Below are some examples for standardized names:
Original Name | Standardized Name | Parsed Name | |||||
Prefix | First Name | Middle Name | Last Name | Suffix | Title | ||
JOSEPH K O’NEIL | Joseph K O’Neil | Joseph | K | O’Neil | |||
KATHERINE HELENE DORASAVAGE PALKO | Katherine Helene Dorasavage Palko | Katherine | Helene | Dorasavage Palko | |||
MISTER ALAN J. SIMPSON SENIOR | Mr. Alan J. Simpson, Sr. | Mr. | Alan | J. | Simpson | Sr. | |
DR. GEORGE ERICKSON PHD | Dr. George Erickson, PhD | Dr. | George | Erickson | PhD | ||
LENEA GLOVER 1997 | Lenea Glover, 1997 |
Address Standardization
Business Scenarios for Address Standardization:
- Non-standard street words (Street / Str / St / St. etc.)
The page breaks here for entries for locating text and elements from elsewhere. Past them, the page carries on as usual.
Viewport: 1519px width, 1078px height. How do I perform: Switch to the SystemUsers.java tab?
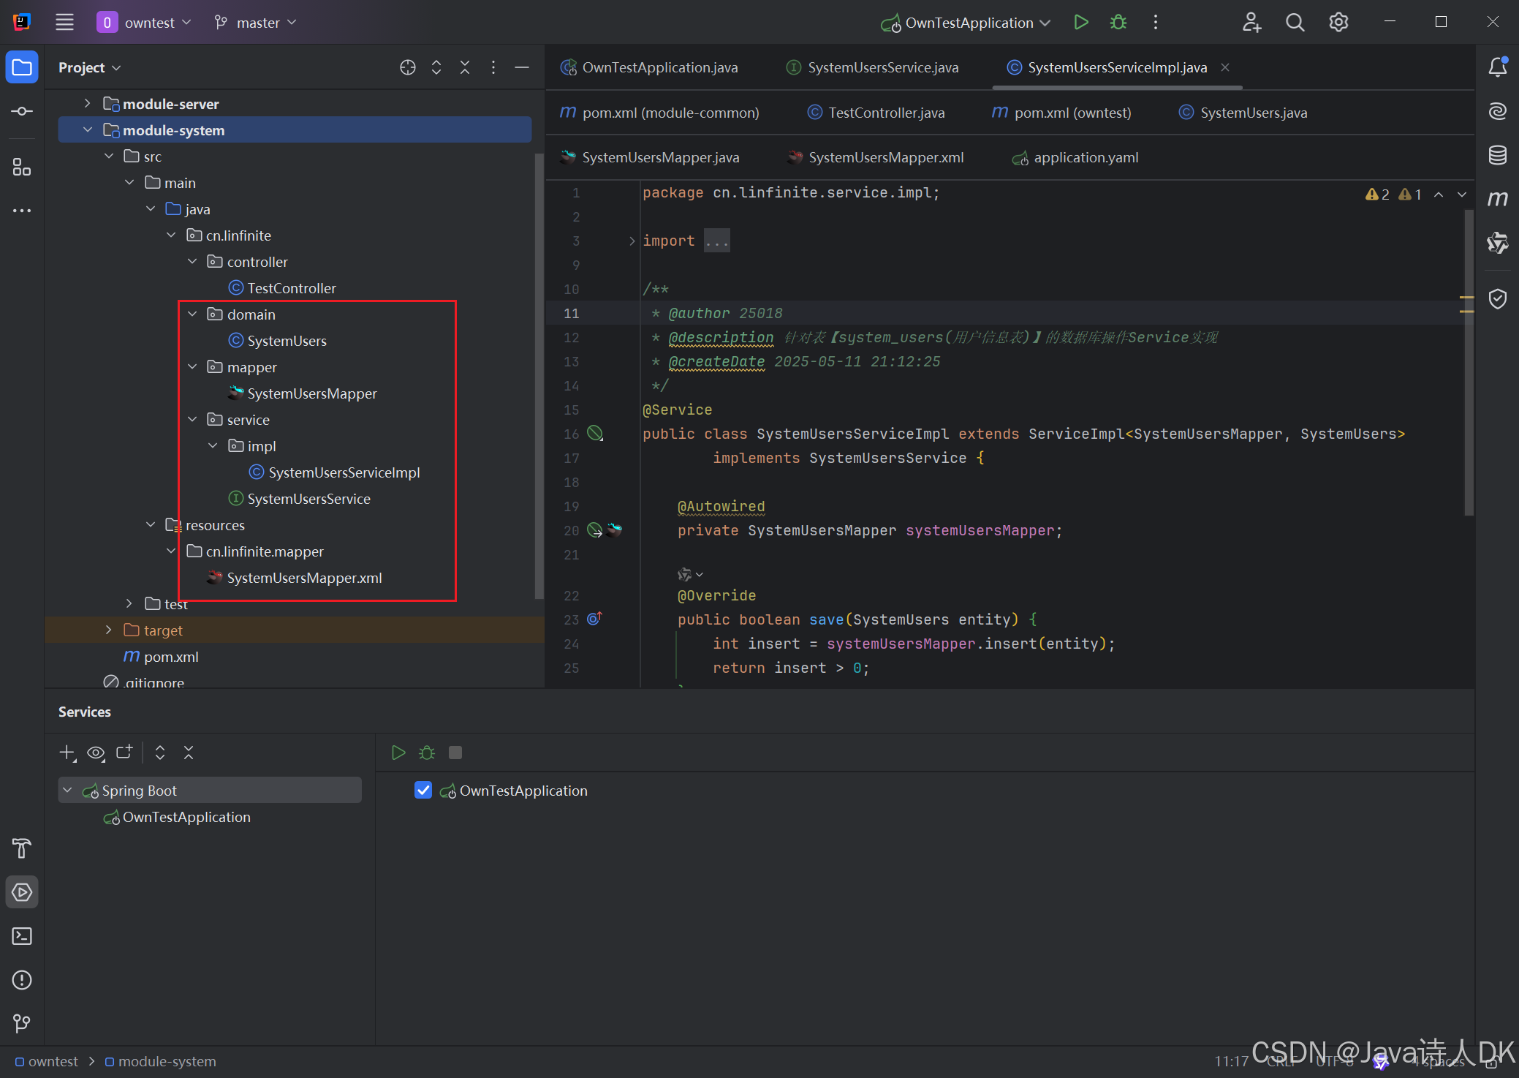(1250, 113)
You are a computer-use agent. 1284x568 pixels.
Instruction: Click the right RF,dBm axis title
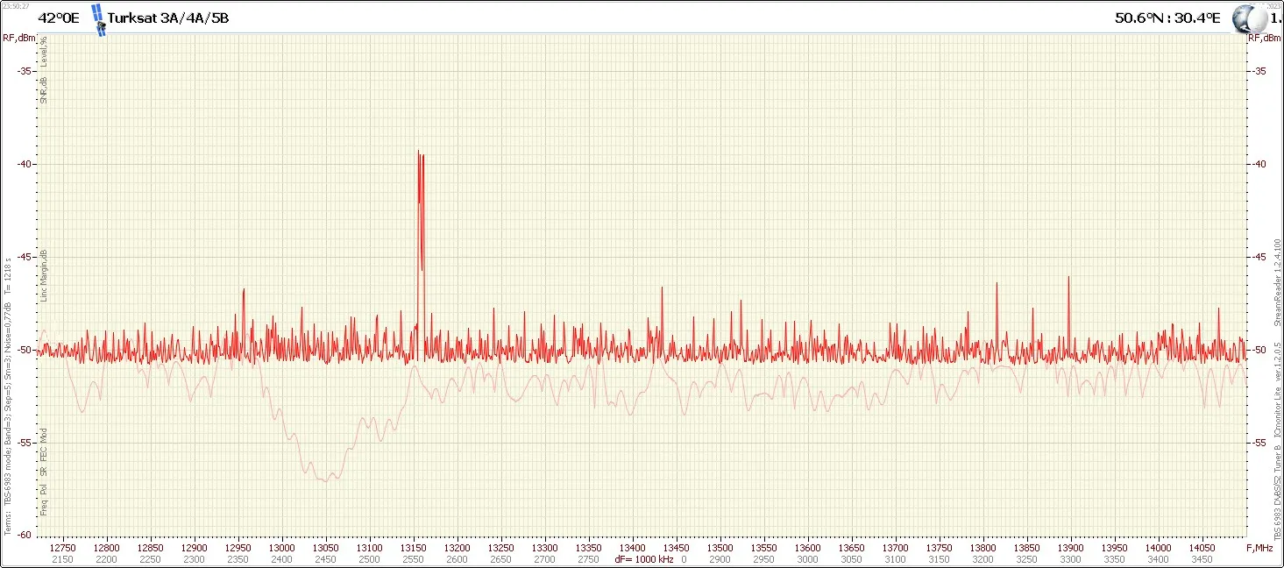tap(1264, 37)
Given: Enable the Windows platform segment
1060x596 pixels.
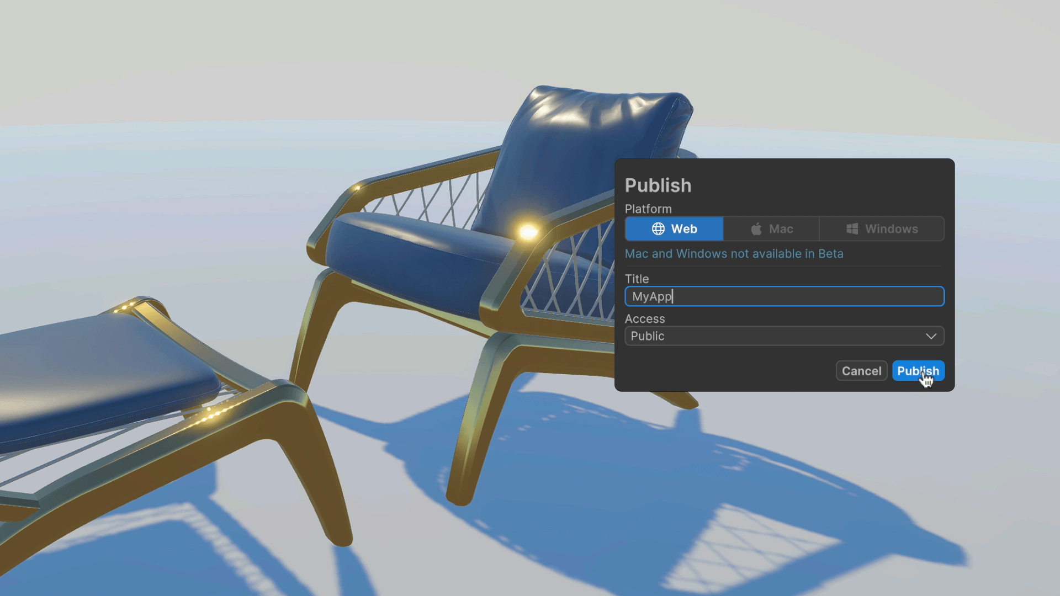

- Missing state, city, country, postal code information
- Presence of abbreviations, numbers, apostrophe, special characters, improper casing
- Addresses from different countries
- Addresses containing PO Boxes, Armed Force Addresses
- Person or organization names attached along with the address
- Change of address
Address standardization can be tricky because of missing or improper information. Below are some useful approaches:
- Subscribe to reliable address verification services (e.g. USPS for address in The United States) to verify and correct the address with multiple locale support.
- Use standardization definitions for automatic standardization, corrections and cleaning.
- Define and apply customized schemes to standardize differently spelled words to common words (e.g. Street, Str, Str. to Street).
- Separate any non-address type information from address lines.
- Apply parsing algorithms to parse the different components of any address (e.g. building number, street name, street type, unit type, unit number, landmark etc.).
Below are some examples for standardized addresses:
Original Address | Standardized Address |
HC 27 BOX 215, HWY 7 NORTH Jasper, AR 72641 | HC 27 Box 215 Jasper, AR 72641-9511 |
ANDREW R NOE DANIELLE D NOE PSC 46 BOX 914 APO ARMED FORCES EUROPE 094690010 | PSC 46 Box 914 APO, AE 09469-0010 |
D6 CALLE A, JUNCOS, PR, 7772902 | D6 Calle A, Brisas del Prado, PR, 00777-2902 |
15406 YELLOW BLUFF RD, JACKSONVILLE, FL, 322261131 | 15407 Herbie Ln, Jacksonville, FL, 32218-8530 |
501 WALNUT STREET, CATASUQUA, PA | 501 Walnut St, Catasauqua, PA, 18032-1706 |
Conclusion
With new data and data sources getting introduced, it’s critical to face new challenges which have not surfaced before. Hence, improving Data Quality and Master Data Management is an ongoing process through design, planning and monitoring cycles. To achieve the desired result, one needs to work iteratively with IT and Business departments to understand the various scenarios and then come up with a comprehensive approach. It requires continuous investment of organization resources to continue and improve the state of health of data.